Goal:
Can you repeat these records exactly, starting at the line that contains "Click the camera viewer tool" and stopping after the line that contains "This screenshot has width=589, height=589."?

Material shown:
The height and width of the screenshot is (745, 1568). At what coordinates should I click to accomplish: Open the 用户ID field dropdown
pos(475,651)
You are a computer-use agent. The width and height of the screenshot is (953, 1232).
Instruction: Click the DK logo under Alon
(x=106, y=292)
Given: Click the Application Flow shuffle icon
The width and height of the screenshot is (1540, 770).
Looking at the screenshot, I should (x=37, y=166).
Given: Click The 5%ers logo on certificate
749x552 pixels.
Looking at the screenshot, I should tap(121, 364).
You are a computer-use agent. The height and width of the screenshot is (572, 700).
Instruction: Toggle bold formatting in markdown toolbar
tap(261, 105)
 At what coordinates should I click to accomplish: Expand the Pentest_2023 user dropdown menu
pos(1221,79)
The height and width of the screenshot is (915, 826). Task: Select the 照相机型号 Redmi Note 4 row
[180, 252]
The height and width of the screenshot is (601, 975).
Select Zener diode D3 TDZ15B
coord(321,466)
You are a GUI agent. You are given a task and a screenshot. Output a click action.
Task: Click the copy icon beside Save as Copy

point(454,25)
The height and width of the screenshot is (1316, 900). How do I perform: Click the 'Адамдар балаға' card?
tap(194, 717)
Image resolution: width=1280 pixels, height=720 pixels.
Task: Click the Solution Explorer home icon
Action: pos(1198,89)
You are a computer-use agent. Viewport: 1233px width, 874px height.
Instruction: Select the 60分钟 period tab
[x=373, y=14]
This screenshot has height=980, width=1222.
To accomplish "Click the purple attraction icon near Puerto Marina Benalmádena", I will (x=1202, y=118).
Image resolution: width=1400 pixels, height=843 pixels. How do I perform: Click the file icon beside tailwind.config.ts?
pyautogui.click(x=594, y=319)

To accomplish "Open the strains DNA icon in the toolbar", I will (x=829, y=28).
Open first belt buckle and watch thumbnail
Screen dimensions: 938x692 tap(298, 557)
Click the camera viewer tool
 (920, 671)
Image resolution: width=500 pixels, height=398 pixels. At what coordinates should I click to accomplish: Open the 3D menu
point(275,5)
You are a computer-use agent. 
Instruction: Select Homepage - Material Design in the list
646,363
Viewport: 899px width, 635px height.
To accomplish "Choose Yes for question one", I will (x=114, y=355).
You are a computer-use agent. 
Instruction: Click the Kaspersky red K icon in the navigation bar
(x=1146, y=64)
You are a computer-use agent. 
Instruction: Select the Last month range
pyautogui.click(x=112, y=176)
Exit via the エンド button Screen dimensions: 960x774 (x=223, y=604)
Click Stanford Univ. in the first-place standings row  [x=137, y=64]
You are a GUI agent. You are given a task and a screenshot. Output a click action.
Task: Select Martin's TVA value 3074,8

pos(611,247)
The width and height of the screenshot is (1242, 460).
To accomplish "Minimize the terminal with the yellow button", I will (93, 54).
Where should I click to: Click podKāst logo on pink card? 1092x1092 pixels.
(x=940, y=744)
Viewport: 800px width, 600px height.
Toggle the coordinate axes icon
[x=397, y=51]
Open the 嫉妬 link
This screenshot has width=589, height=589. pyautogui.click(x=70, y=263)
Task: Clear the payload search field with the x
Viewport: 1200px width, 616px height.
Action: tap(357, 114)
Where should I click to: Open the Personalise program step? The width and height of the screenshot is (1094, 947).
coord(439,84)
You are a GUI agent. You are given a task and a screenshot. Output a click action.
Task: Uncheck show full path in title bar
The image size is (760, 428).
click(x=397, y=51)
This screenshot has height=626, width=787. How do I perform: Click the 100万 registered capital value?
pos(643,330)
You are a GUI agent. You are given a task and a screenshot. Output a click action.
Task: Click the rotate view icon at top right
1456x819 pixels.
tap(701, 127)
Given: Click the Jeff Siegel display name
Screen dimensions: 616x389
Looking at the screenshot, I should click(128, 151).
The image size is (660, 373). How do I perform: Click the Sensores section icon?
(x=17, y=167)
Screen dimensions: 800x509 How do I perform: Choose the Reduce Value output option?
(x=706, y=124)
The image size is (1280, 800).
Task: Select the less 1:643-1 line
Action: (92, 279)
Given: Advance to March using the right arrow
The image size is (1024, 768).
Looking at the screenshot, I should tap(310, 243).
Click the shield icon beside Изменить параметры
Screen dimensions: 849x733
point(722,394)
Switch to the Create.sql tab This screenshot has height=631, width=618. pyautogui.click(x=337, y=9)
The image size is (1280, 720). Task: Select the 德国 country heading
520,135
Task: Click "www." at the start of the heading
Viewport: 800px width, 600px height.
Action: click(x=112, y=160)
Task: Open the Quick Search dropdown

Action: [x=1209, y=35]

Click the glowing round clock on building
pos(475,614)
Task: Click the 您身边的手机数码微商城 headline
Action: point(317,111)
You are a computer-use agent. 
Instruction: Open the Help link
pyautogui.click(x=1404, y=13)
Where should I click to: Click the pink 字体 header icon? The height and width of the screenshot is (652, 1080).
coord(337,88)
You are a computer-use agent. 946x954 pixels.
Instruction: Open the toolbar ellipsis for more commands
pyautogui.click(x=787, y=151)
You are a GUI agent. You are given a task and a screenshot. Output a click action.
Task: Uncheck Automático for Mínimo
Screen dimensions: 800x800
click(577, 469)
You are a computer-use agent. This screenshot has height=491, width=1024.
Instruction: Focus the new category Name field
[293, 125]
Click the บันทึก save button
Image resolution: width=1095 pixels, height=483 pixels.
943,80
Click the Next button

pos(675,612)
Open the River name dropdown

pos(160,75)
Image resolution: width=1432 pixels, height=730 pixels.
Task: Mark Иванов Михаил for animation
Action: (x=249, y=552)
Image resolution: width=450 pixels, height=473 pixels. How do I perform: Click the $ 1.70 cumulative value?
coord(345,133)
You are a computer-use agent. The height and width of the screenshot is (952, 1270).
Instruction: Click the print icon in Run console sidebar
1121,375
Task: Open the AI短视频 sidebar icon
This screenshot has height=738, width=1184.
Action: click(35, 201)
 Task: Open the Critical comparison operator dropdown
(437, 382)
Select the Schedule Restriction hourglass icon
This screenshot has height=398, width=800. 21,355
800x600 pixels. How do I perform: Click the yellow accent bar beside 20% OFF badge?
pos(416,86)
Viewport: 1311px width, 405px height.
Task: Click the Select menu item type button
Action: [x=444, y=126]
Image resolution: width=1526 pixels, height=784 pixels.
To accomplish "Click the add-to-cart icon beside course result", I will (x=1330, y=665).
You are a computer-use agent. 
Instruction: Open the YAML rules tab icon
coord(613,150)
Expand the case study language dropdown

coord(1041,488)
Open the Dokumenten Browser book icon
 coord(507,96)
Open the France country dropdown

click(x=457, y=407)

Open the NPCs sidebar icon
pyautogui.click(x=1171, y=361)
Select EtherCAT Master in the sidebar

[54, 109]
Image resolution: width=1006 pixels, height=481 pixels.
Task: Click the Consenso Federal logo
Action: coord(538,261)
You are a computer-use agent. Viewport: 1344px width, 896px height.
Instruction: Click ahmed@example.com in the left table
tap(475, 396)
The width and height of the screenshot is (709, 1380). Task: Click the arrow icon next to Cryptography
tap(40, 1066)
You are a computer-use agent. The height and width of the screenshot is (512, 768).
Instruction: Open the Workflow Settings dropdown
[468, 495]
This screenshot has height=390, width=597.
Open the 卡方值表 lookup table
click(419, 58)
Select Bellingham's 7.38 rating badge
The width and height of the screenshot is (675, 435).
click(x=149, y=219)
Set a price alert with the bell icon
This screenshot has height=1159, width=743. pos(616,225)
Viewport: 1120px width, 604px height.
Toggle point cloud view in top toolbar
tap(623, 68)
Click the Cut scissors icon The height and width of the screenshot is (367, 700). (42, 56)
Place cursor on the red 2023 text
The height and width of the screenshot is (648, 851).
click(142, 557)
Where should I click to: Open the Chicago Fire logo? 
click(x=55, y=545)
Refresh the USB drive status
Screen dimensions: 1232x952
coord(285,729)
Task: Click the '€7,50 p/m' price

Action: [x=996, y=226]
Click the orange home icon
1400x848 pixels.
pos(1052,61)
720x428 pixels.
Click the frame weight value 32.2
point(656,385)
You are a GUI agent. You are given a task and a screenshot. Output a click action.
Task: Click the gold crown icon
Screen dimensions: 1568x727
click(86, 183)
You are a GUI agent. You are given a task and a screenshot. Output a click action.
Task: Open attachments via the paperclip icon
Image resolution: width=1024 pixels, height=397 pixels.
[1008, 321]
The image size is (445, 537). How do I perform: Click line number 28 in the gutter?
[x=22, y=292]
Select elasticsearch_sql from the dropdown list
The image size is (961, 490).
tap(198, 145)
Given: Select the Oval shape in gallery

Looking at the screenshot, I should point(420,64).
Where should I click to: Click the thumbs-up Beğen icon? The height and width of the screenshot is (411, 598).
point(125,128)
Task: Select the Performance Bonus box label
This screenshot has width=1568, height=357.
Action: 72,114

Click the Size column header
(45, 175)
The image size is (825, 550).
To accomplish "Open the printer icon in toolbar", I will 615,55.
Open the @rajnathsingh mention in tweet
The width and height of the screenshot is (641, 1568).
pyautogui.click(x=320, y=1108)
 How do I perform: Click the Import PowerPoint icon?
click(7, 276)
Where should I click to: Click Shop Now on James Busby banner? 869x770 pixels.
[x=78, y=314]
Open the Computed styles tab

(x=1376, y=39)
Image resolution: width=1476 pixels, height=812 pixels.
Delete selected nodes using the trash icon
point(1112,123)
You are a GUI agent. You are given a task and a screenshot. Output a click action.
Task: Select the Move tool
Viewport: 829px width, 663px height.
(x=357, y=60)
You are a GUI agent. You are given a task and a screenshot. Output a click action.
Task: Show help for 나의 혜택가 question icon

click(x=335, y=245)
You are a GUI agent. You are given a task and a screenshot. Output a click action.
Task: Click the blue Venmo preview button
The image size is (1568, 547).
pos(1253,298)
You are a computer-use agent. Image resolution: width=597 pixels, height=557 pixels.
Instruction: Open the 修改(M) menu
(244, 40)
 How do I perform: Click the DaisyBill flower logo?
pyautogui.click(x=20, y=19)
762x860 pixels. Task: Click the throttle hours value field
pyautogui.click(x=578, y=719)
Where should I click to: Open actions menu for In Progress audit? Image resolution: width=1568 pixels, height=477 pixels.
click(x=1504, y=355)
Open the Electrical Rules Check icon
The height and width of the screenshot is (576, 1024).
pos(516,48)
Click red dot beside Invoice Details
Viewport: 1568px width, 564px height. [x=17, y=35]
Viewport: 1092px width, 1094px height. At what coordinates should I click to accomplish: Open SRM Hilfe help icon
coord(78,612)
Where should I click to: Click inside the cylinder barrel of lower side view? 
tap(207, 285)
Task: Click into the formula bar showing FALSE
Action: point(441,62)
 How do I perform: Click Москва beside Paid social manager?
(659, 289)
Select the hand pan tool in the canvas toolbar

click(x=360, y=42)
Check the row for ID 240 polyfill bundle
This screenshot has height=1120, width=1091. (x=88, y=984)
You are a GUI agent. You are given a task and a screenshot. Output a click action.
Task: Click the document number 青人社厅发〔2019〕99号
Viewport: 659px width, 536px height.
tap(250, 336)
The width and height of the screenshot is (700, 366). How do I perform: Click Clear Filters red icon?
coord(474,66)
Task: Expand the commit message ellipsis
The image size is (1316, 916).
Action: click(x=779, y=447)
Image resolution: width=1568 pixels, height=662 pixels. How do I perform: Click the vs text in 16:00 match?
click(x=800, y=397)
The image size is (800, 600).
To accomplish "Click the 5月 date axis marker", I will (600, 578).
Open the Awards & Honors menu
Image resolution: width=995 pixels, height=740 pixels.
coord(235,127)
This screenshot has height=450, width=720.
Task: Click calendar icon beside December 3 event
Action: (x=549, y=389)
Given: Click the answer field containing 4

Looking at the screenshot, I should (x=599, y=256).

Correct answer:
Click the camera viewer tool
 (920, 671)
Image resolution: width=500 pixels, height=398 pixels. At what coordinates should I click to accomplish: Open the 3D menu
point(275,5)
You are a computer-use agent. 
Instruction: Select Homepage - Material Design in the list
646,363
Viewport: 899px width, 635px height.
To accomplish "Choose Yes for question one", I will (x=114, y=355).
You are a computer-use agent. 
Instruction: Click the Kaspersky red K icon in the navigation bar
(x=1146, y=64)
You are a computer-use agent. 
Instruction: Select the Last month range
pyautogui.click(x=112, y=176)
Exit via the エンド button Screen dimensions: 960x774 (x=223, y=604)
Click Stanford Univ. in the first-place standings row  [x=137, y=64]
You are a GUI agent. You are given a task and a screenshot. Output a click action.
Task: Select Martin's TVA value 3074,8

pos(611,247)
The width and height of the screenshot is (1242, 460).
To accomplish "Minimize the terminal with the yellow button", I will (93, 54).
Where should I click to: Click podKāst logo on pink card? 1092x1092 pixels.
(x=940, y=744)
Viewport: 800px width, 600px height.
Toggle the coordinate axes icon
[x=397, y=51]
Open the 嫉妬 link
This screenshot has width=589, height=589. pyautogui.click(x=70, y=263)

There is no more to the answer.